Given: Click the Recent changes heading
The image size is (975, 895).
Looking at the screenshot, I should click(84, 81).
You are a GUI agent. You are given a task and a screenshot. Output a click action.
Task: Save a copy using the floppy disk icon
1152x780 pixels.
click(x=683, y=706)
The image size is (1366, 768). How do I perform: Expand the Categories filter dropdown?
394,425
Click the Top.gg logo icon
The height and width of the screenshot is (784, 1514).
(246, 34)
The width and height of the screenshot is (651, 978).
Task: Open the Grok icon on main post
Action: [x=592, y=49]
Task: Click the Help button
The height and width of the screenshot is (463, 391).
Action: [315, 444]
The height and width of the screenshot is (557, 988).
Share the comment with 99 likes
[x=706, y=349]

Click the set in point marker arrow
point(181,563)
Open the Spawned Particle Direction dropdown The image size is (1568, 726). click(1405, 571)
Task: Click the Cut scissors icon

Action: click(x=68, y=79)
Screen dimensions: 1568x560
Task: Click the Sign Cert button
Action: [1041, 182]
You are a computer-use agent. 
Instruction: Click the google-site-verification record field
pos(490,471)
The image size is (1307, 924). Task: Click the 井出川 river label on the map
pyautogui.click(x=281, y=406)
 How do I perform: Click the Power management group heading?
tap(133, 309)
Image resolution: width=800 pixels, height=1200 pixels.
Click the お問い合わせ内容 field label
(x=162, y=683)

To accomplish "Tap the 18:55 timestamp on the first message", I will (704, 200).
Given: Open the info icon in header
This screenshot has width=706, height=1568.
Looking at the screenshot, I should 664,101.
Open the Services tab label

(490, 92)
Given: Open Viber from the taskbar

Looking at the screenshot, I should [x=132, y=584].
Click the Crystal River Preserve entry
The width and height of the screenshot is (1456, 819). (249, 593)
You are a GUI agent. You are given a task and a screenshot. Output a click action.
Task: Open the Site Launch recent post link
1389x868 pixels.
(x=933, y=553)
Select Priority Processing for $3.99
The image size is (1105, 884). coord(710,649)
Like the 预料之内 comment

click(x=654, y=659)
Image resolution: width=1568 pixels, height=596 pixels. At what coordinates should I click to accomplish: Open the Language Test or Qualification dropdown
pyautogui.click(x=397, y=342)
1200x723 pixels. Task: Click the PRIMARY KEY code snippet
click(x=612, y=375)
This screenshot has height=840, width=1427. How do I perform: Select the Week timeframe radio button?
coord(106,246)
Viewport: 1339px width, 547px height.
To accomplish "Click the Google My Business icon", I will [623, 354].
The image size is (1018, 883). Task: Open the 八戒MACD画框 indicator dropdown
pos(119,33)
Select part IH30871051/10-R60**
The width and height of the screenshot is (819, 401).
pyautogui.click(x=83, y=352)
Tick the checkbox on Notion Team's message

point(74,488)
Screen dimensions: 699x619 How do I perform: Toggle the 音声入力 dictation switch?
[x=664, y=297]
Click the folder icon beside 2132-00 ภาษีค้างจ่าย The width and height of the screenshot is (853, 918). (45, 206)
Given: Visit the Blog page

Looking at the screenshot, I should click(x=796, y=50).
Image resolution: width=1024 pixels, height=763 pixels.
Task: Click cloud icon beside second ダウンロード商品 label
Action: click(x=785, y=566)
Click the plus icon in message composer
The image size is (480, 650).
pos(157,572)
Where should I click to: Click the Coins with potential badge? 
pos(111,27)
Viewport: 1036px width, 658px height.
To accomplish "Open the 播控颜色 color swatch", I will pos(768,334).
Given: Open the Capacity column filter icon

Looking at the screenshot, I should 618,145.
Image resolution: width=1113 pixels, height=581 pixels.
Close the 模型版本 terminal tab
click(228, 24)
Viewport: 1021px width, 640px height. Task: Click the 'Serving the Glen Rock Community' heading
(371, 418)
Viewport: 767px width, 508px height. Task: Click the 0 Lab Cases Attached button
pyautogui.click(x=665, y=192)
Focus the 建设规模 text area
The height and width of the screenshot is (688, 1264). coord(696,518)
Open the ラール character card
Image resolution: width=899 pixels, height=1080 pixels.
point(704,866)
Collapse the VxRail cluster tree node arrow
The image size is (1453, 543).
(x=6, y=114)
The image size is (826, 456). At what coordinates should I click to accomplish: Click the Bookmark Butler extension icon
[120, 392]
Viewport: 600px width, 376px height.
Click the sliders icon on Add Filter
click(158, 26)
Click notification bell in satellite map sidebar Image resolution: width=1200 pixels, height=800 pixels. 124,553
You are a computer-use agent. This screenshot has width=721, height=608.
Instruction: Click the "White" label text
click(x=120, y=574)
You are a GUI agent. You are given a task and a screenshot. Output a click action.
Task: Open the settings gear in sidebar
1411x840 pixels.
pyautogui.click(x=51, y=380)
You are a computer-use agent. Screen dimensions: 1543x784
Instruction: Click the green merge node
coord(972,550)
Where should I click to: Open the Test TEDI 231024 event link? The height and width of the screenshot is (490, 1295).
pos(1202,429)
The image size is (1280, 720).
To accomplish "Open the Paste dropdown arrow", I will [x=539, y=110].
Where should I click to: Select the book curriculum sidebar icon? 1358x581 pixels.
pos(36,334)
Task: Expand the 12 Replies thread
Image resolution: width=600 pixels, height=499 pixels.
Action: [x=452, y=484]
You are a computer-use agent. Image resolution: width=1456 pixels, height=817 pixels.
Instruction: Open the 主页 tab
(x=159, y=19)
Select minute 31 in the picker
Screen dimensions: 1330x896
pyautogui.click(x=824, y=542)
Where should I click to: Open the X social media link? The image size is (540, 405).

§

=== Exercise goal ===
Swap "Instruction:" for "Command:" in all of the rows above, and leave everything else unchanged.

=== Result of this exercise ===
Given: Click the Recent changes heading
The image size is (975, 895).
Looking at the screenshot, I should click(84, 81).
You are a GUI agent. You are given a task and a screenshot. Output a click action.
Task: Save a copy using the floppy disk icon
1152x780 pixels.
click(x=683, y=706)
The image size is (1366, 768). How do I perform: Expand the Categories filter dropdown?
394,425
Click the Top.gg logo icon
The height and width of the screenshot is (784, 1514).
(246, 34)
The width and height of the screenshot is (651, 978).
Task: Open the Grok icon on main post
Action: [x=592, y=49]
Task: Click the Help button
The height and width of the screenshot is (463, 391).
Action: [315, 444]
The height and width of the screenshot is (557, 988).
Share the comment with 99 likes
[x=706, y=349]

Click the set in point marker arrow
point(181,563)
Open the Spawned Particle Direction dropdown The image size is (1568, 726). click(1405, 571)
Task: Click the Cut scissors icon

Action: click(x=68, y=79)
Screen dimensions: 1568x560
Task: Click the Sign Cert button
Action: [1041, 182]
You are a computer-use agent. 
Command: Click the google-site-verification record field
pos(490,471)
The image size is (1307, 924). Task: Click the 井出川 river label on the map
pyautogui.click(x=281, y=406)
 How do I perform: Click the Power management group heading?
tap(133, 309)
Image resolution: width=800 pixels, height=1200 pixels.
Click the お問い合わせ内容 field label
(x=162, y=683)

To accomplish "Tap the 18:55 timestamp on the first message", I will (704, 200).
Given: Open the info icon in header
This screenshot has width=706, height=1568.
Looking at the screenshot, I should 664,101.
Open the Services tab label

(490, 92)
Given: Open Viber from the taskbar

Looking at the screenshot, I should [x=132, y=584].
Click the Crystal River Preserve entry
The width and height of the screenshot is (1456, 819). (249, 593)
You are a GUI agent. You are given a task and a screenshot. Output a click action.
Task: Open the Site Launch recent post link
1389x868 pixels.
(x=933, y=553)
Select Priority Processing for $3.99
The image size is (1105, 884). coord(710,649)
Like the 预料之内 comment

click(x=654, y=659)
Image resolution: width=1568 pixels, height=596 pixels. At what coordinates should I click to accomplish: Open the Language Test or Qualification dropdown
pyautogui.click(x=397, y=342)
1200x723 pixels. Task: Click the PRIMARY KEY code snippet
click(x=612, y=375)
This screenshot has height=840, width=1427. How do I perform: Select the Week timeframe radio button?
coord(106,246)
Viewport: 1339px width, 547px height.
To accomplish "Click the Google My Business icon", I will [623, 354].
The image size is (1018, 883). Task: Open the 八戒MACD画框 indicator dropdown
pos(119,33)
Select part IH30871051/10-R60**
The width and height of the screenshot is (819, 401).
pyautogui.click(x=83, y=352)
Tick the checkbox on Notion Team's message

point(74,488)
Screen dimensions: 699x619 How do I perform: Toggle the 音声入力 dictation switch?
[x=664, y=297]
Click the folder icon beside 2132-00 ภาษีค้างจ่าย The width and height of the screenshot is (853, 918). (45, 206)
Given: Visit the Blog page

Looking at the screenshot, I should click(x=796, y=50).
Image resolution: width=1024 pixels, height=763 pixels.
Task: Click cloud icon beside second ダウンロード商品 label
Action: click(x=785, y=566)
Click the plus icon in message composer
The image size is (480, 650).
pos(157,572)
Where should I click to: Click the Coins with potential badge? 
pos(111,27)
Viewport: 1036px width, 658px height.
To accomplish "Open the 播控颜色 color swatch", I will pos(768,334).
Given: Open the Capacity column filter icon

Looking at the screenshot, I should 618,145.
Image resolution: width=1113 pixels, height=581 pixels.
Close the 模型版本 terminal tab
click(228, 24)
Viewport: 1021px width, 640px height. Task: Click the 'Serving the Glen Rock Community' heading
(371, 418)
Viewport: 767px width, 508px height. Task: Click the 0 Lab Cases Attached button
pyautogui.click(x=665, y=192)
Focus the 建设规模 text area
The height and width of the screenshot is (688, 1264). coord(696,518)
Open the ラール character card
Image resolution: width=899 pixels, height=1080 pixels.
point(704,866)
Collapse the VxRail cluster tree node arrow
The image size is (1453, 543).
(x=6, y=114)
The image size is (826, 456). At what coordinates should I click to accomplish: Click the Bookmark Butler extension icon
[120, 392]
Viewport: 600px width, 376px height.
Click the sliders icon on Add Filter
click(158, 26)
Click notification bell in satellite map sidebar Image resolution: width=1200 pixels, height=800 pixels. 124,553
You are a computer-use agent. This screenshot has width=721, height=608.
Command: Click the "White" label text
click(x=120, y=574)
You are a GUI agent. You are given a task and a screenshot. Output a click action.
Task: Open the settings gear in sidebar
1411x840 pixels.
pyautogui.click(x=51, y=380)
You are a computer-use agent. Screen dimensions: 1543x784
Command: Click the green merge node
coord(972,550)
Where should I click to: Open the Test TEDI 231024 event link? The height and width of the screenshot is (490, 1295).
pos(1202,429)
The image size is (1280, 720).
To accomplish "Open the Paste dropdown arrow", I will [x=539, y=110].
Where should I click to: Select the book curriculum sidebar icon? 1358x581 pixels.
pos(36,334)
Task: Expand the 12 Replies thread
Image resolution: width=600 pixels, height=499 pixels.
Action: [x=452, y=484]
You are a computer-use agent. Image resolution: width=1456 pixels, height=817 pixels.
Command: Open the 主页 tab
(x=159, y=19)
Select minute 31 in the picker
Screen dimensions: 1330x896
pyautogui.click(x=824, y=542)
Where should I click to: Open the X social media link? The image size is (540, 405).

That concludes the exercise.